*TASK MATERIAL*.

+ + + + + + +

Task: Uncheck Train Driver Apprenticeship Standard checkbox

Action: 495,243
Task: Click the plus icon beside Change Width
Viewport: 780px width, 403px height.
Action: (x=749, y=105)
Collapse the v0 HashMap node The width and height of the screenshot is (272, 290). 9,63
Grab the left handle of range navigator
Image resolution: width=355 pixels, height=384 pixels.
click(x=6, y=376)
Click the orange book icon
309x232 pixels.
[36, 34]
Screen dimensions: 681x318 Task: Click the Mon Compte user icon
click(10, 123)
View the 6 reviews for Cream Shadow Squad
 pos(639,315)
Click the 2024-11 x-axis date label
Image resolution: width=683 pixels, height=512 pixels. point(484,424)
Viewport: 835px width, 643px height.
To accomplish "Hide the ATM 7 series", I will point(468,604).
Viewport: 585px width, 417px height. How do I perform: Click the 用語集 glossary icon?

+ + + + + + +

Output an exact copy of the lines from the one holding "Screen dimensions: 681x318" to the last line of the data, inclusive, and nothing beyond that range.

Screen dimensions: 681x318 Task: Click the Mon Compte user icon
click(10, 123)
View the 6 reviews for Cream Shadow Squad
 pos(639,315)
Click the 2024-11 x-axis date label
Image resolution: width=683 pixels, height=512 pixels. point(484,424)
Viewport: 835px width, 643px height.
To accomplish "Hide the ATM 7 series", I will point(468,604).
Viewport: 585px width, 417px height. How do I perform: Click the 用語集 glossary icon?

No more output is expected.